**DATA RECORDS**.
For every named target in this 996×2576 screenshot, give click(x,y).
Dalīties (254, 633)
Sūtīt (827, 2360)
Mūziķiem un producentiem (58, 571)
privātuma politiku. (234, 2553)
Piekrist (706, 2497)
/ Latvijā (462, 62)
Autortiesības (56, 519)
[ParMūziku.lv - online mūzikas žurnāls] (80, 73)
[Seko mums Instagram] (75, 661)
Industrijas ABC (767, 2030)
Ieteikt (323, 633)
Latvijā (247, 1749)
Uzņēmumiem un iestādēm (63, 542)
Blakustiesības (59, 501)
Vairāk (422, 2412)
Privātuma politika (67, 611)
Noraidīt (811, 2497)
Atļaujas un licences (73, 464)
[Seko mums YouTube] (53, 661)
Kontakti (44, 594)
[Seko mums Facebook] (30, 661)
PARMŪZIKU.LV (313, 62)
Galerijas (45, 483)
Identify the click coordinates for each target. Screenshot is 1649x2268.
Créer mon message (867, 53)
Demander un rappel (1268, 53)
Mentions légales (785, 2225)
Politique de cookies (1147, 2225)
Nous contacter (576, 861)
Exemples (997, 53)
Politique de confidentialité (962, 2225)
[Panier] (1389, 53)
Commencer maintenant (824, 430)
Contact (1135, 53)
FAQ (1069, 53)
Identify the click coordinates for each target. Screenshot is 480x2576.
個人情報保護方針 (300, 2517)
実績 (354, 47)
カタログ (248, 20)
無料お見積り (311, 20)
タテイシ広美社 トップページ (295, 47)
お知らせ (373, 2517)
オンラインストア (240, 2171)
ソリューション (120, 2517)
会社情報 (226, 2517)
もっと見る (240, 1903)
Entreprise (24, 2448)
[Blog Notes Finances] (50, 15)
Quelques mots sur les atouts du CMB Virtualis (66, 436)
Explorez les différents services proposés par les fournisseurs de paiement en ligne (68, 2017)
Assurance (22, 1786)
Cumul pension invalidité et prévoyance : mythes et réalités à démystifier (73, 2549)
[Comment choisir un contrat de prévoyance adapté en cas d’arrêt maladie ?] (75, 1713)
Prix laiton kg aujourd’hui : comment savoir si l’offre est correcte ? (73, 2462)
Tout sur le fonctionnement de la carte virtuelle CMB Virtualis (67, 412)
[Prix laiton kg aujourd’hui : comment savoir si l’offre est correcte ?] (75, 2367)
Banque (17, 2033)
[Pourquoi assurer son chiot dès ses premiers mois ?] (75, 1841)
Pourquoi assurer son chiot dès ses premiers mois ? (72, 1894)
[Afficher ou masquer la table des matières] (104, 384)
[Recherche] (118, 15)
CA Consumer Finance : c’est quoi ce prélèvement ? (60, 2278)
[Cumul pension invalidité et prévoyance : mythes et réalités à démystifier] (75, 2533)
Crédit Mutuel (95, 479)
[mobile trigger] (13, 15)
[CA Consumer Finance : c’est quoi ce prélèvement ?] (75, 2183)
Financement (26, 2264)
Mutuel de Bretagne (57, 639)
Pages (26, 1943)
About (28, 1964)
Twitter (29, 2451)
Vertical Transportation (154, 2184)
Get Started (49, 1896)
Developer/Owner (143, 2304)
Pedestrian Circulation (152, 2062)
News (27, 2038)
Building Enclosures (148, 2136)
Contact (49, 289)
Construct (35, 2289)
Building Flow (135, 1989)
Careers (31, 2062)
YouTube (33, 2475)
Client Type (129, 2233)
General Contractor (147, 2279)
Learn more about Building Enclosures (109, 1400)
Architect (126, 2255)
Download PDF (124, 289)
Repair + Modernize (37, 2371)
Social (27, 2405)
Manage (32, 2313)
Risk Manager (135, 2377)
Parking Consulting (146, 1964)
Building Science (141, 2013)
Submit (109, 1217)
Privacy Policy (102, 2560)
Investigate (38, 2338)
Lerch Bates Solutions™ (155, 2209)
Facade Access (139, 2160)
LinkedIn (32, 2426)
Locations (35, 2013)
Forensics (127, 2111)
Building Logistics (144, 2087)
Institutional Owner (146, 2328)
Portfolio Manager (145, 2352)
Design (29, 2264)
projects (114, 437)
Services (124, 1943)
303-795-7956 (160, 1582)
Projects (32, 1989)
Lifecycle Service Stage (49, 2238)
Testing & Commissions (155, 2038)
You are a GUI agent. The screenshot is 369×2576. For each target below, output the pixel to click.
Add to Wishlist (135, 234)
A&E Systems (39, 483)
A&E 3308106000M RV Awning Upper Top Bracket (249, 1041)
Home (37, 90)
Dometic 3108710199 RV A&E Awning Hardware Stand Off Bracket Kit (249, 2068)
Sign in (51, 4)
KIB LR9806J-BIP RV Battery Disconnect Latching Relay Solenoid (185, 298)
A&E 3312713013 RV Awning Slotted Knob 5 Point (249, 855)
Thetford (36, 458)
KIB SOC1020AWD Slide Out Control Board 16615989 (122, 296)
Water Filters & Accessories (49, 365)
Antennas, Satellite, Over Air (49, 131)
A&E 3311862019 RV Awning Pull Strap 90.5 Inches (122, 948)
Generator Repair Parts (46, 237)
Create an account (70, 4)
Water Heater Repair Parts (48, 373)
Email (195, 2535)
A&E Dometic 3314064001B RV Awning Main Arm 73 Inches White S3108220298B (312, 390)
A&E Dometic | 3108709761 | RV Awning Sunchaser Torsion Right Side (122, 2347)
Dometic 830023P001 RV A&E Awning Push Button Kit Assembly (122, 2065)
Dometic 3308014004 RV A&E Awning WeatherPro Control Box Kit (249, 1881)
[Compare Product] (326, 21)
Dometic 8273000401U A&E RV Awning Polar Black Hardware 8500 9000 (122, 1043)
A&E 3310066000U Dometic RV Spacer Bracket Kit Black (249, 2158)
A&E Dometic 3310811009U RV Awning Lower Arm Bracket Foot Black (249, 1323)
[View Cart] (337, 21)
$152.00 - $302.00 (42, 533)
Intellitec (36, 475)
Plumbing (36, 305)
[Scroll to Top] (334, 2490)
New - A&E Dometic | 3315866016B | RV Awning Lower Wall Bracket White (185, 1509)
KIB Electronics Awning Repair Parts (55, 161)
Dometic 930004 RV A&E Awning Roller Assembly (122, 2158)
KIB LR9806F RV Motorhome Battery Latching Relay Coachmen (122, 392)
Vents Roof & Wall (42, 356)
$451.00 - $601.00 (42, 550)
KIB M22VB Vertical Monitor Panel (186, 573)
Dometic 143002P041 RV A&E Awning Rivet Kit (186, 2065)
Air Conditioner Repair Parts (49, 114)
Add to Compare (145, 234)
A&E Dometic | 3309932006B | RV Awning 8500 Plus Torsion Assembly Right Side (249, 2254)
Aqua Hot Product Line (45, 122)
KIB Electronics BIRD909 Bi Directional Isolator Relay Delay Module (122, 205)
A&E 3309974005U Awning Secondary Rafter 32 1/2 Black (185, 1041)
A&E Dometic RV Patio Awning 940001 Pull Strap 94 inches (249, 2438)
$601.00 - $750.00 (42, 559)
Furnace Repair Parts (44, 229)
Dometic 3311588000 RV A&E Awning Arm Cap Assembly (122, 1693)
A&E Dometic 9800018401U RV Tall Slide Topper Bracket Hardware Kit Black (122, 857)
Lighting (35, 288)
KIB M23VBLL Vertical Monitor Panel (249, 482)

**WHAT THE TASK REQUIRES**. Looking at the records above, which lines contain "Right"? Copy those lines.

**ANSWER TO THIS EXERCISE**.
A&E Dometic | 3108709761 | RV Awning Sunchaser Torsion Right Side (122, 2347)
A&E Dometic | 3309932006B | RV Awning 8500 Plus Torsion Assembly Right Side (249, 2254)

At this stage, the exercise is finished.